Nel corso del primo anno di attuazione dell'accordo sono stati attivati interventi e servizi per un valore complessivo di circa 360 mila euro. In continuità con questa esperienza, i Comuni delle Cinque Terre presenteranno nelle prossime settimane i nuovi progetti e le attività da realizzare nell'ambito del nuovo accordo, sulla base dei quali saranno definite le azioni da sostenere nel biennio di riferimento.

Assessore alla Sanità di Regione Liguria Massimo Nicolò

"Le Cinque Terre sono un territorio con caratteristiche uniche che richiedono risposte organizzative altrettanto specifiche. I risultati della sperimentazione dimostrano che quando istituzioni, servizi sanitari, Comuni e realtà del volontariato lavorano insieme si possono ottenere miglioramenti concreti per cittadini e visitatori, con interventi più tempestivi e una maggiore capacità di gestione direttamente sul territorio. La scelta di dare continuità all’accordo conferma l’impegno di Regione Liguria nel rafforzare la sanità di prossimità e garantire servizi sempre più vicini alle persone, anche nei contesti più complessi dal punto di vista geografico." 

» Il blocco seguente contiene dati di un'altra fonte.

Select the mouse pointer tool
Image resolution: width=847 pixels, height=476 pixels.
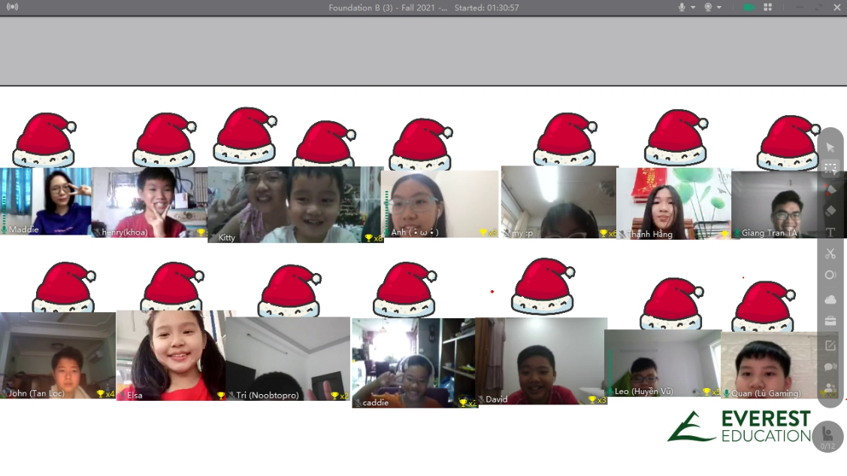click(830, 147)
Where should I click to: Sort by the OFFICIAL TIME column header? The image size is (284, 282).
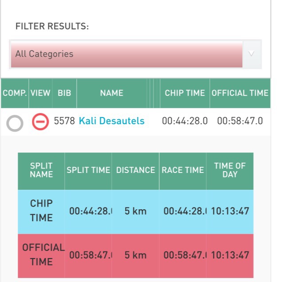[x=240, y=93]
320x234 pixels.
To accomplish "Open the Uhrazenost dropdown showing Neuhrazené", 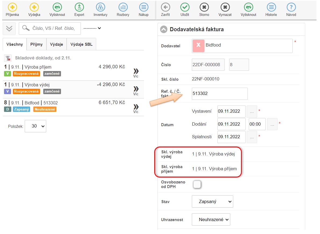I will pyautogui.click(x=211, y=219).
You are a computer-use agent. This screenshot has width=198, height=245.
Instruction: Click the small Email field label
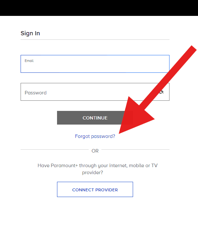[x=29, y=61]
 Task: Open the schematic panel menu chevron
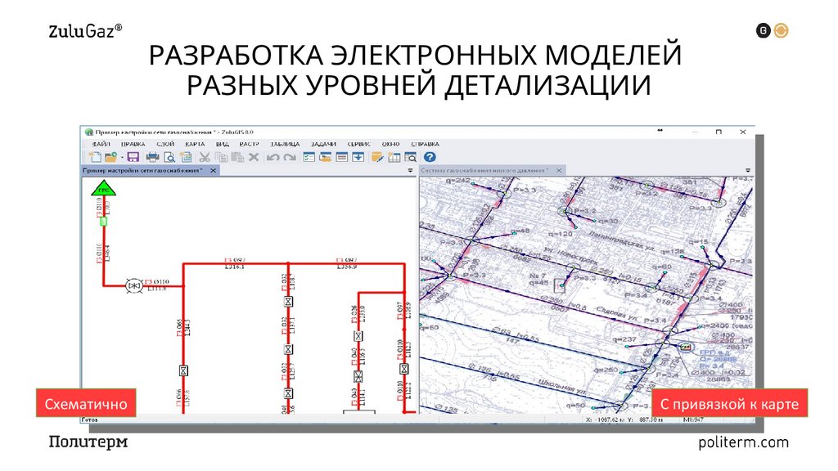point(410,170)
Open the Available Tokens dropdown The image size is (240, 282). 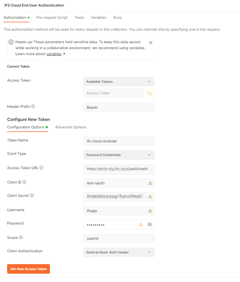(x=119, y=81)

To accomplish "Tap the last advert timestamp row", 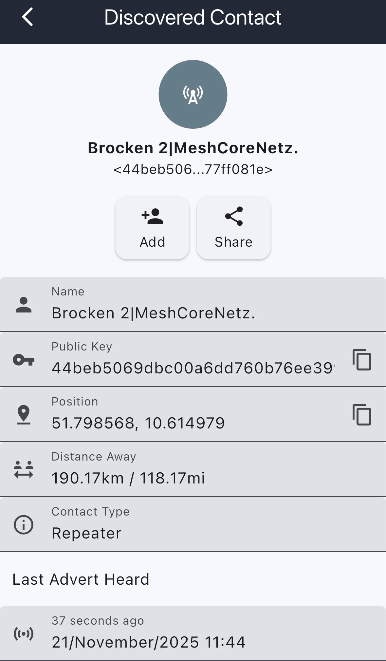I will (x=193, y=634).
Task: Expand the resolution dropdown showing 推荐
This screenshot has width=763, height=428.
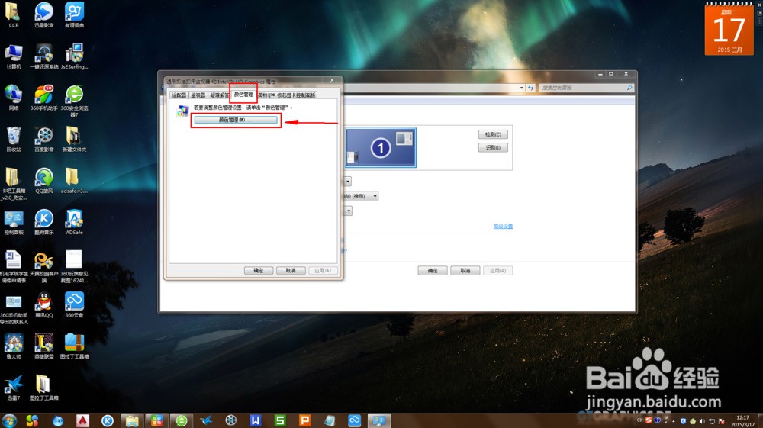Action: (375, 196)
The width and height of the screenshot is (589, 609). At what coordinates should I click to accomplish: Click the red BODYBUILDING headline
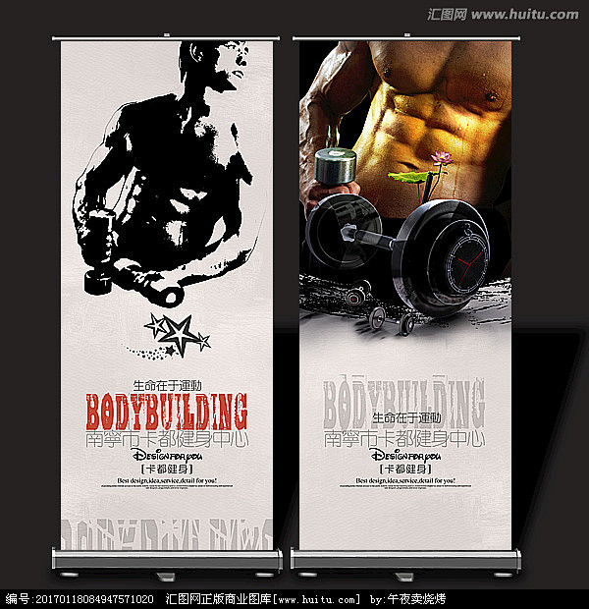166,411
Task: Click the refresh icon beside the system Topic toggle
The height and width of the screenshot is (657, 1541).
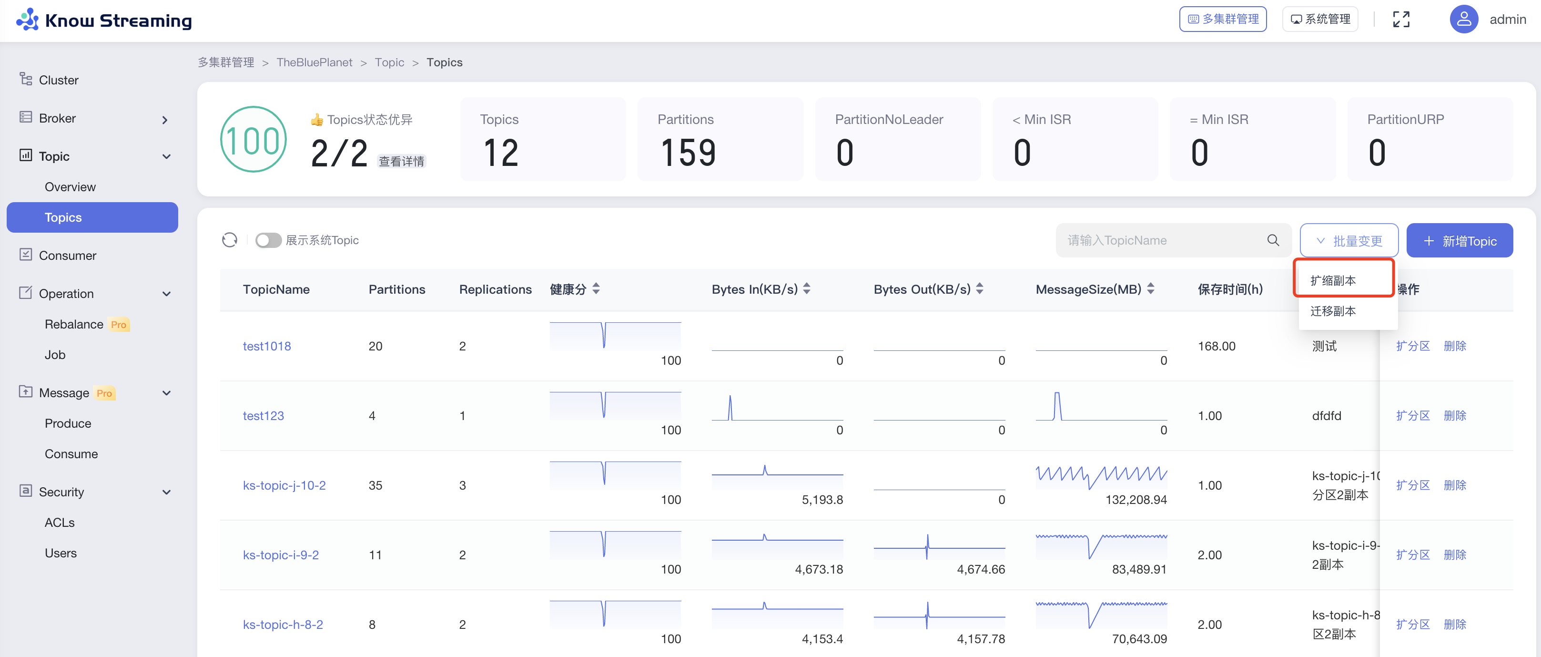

Lorenzo Viviani, Presidente del Parco Nazionale delle Cinque Terre

"I risultati ottenuti in questo primo anno parlano da soli. Ridurre i tempi di intervento da oltre trenta minuti a circa dieci minuti e aumentare la capacità delle associazioni locali di gestire direttamente i soccorsi significa offrire risposte più rapide ed efficaci a residenti e visitatori. L'esperienza ci conferma che nelle Cinque Terre le soluzioni funzionano quando sono costruite sulle caratteristiche del territorio. Questo accordo ha permesso di rafforzare una rete di servizi già esistente, rendendola più efficiente e più autonoma.

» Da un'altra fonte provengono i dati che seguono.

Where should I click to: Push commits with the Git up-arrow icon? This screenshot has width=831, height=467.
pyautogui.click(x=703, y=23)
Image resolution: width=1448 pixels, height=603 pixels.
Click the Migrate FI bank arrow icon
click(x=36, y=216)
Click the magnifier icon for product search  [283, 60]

Per il Parco sostenere questo percorso significa investire nelle comunità che vivono e presidiano il territorio. Servizi adeguati contribuiscono a mantenere vive le Cinque Terre, a sostenere chi ci abita e lavora e, di conseguenza, a tutelare quel paesaggio che esiste proprio grazie alla presenza e alla cura dell'uomo. I risultati raggiunti ci hanno convinto che fosse giusto dare continuità a questa esperienza e consolidarla attraverso un accordo pluriennale. Desidero ringraziare Regione Liguria, ATSL Area Sociosanitaria 5, i Comuni coinvolti, le Pubbliche Assistenze e tutti i volontari impegnati quotidianamente per garantire servizi essenziali alle comunità locali. Il valore di questa iniziativa risiede proprio nella capacità di fare rete e di trasformare l'impegno condiviso in risposte concrete."

Il Direttore Sociosanitario di Ats Liguria Pierluigi Vinai

"Il nuovo accordo prevede il sostegno a servizi sanitari e sociosanitari integrativi, tra cui il potenziamento dell'assistenza sanitaria territoriale, il rafforzamento del trasporto sanitario, nonché il supporto ai presidi attivati nei periodi di maggiore affluenza turistica.

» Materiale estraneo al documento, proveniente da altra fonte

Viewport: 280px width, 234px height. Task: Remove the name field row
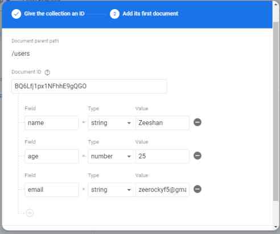[197, 122]
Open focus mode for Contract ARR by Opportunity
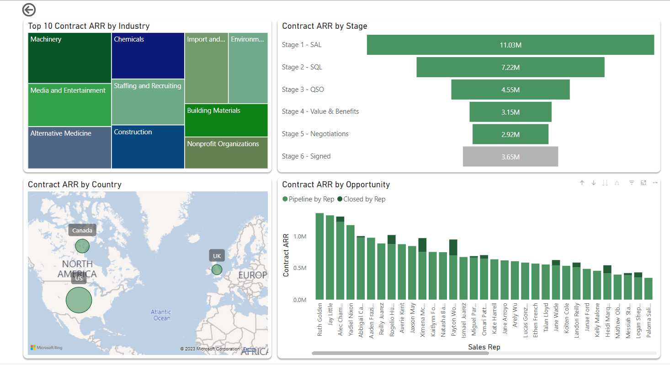 tap(643, 183)
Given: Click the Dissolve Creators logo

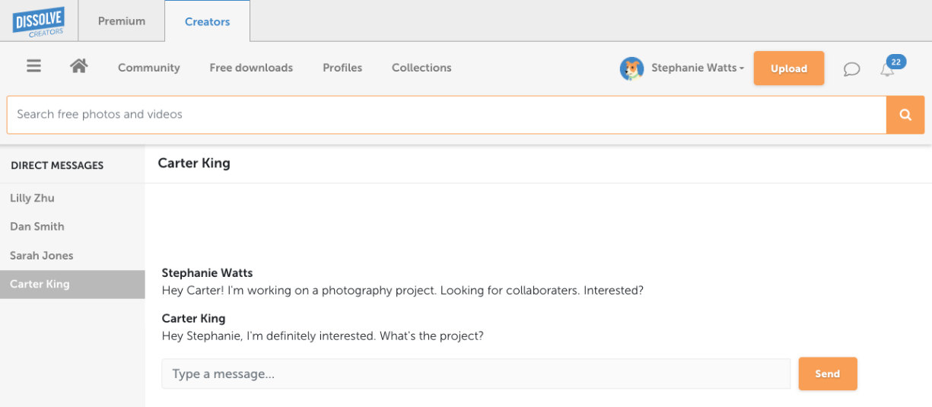Looking at the screenshot, I should (39, 21).
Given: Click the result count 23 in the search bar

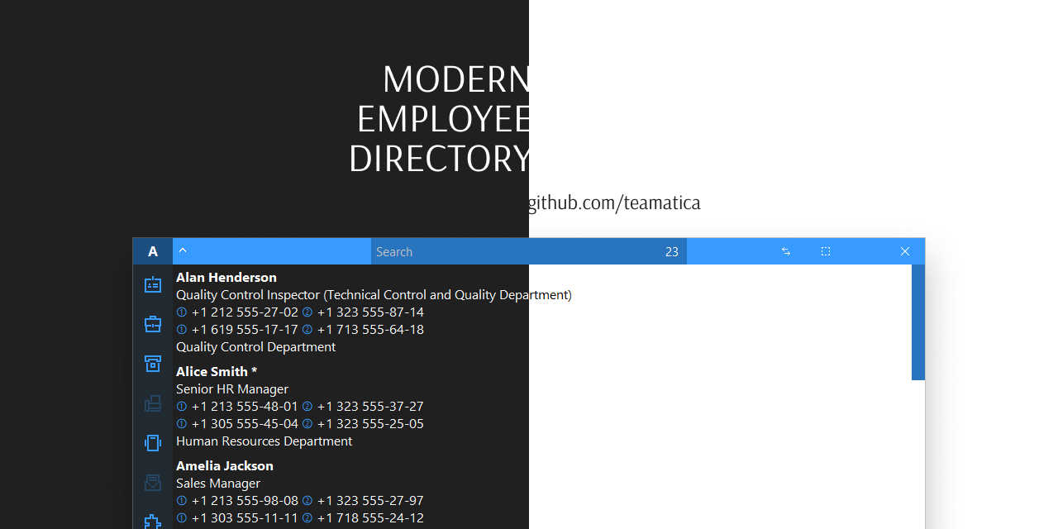Looking at the screenshot, I should click(x=672, y=251).
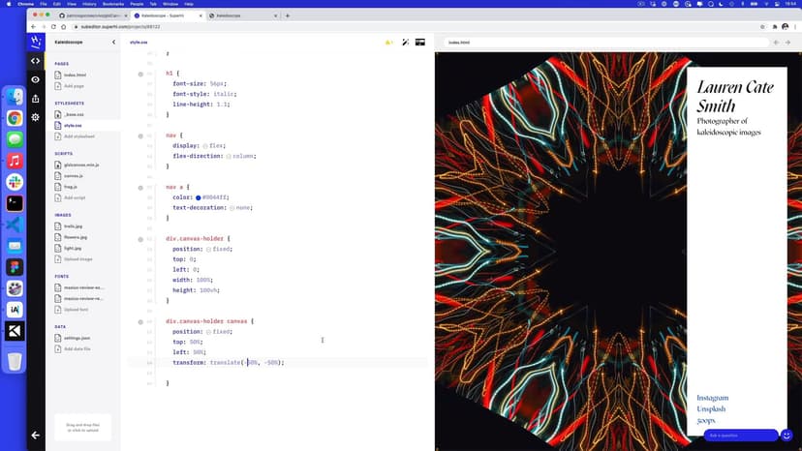Collapse the Kaleidoscope file panel chevron
The image size is (802, 451).
[x=113, y=43]
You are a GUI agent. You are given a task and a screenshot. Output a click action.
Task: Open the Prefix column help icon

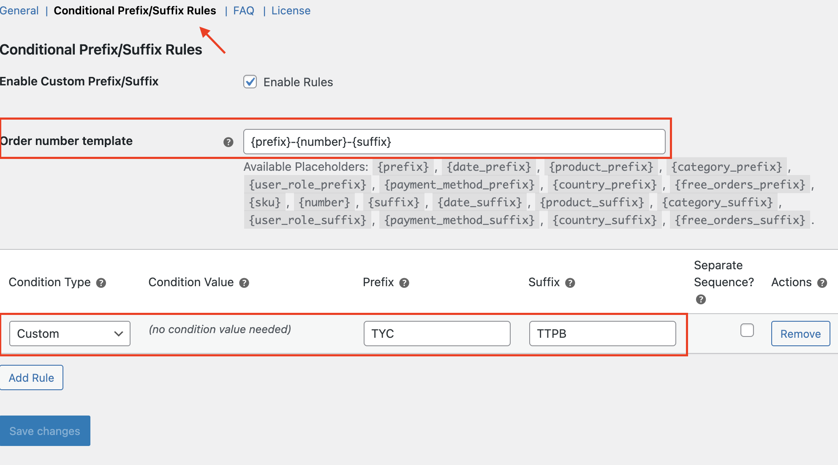point(403,283)
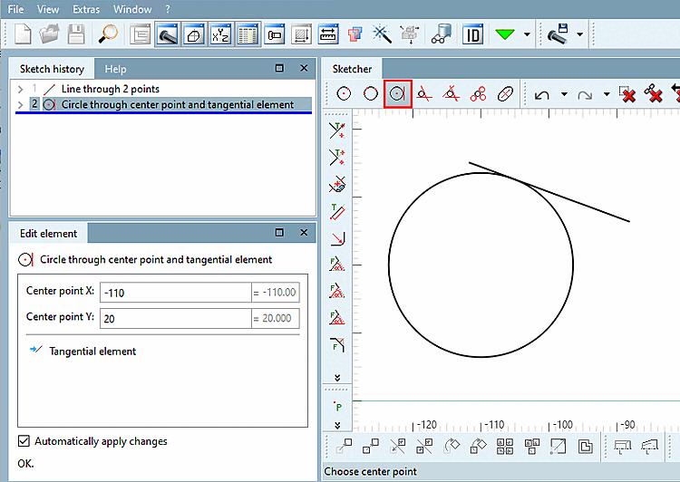Expand the Line through 2 points entry
Screen dimensions: 680x482
pos(20,90)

A differenza della fase iniziale, concepita come sperimentazione, il nuovo accordo introduce una cornice di collaborazione strutturata tra Regione Liguria, ASL 5 Spezzino, Parco Nazionale delle Cinque Terre e Comuni, con strumenti di programmazione, monitoraggio e valutazione dei risultati finalizzati a garantire continuità e ulteriore sviluppo dei servizi a favore delle comunità locali."